Stored data entries
----------------------------------------
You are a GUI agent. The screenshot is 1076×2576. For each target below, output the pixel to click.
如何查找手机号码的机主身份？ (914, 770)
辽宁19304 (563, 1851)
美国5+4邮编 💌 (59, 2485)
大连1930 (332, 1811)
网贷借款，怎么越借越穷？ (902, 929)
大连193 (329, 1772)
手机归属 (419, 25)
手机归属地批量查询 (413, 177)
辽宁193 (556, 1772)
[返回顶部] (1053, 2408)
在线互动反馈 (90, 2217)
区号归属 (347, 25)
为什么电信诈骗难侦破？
----------------------------------------
• _Work task_:
From the first line through the last, give the data above again exactly.

• _Solution to this problem_:
You are a GUI agent. The screenshot is 1076×2576. For each target below, output the pixel to click.
如何查找手机号码的机主身份？ (914, 770)
辽宁19304 (563, 1851)
美国5+4邮编 💌 (59, 2485)
大连1930 (332, 1811)
网贷借款，怎么越借越穷？ (902, 929)
大连193 (329, 1772)
手机归属 (419, 25)
手机归属地批量查询 (413, 177)
辽宁193 (556, 1772)
[返回顶部] (1053, 2408)
在线互动反馈 (90, 2217)
区号归属 (347, 25)
为什么电信诈骗难侦破？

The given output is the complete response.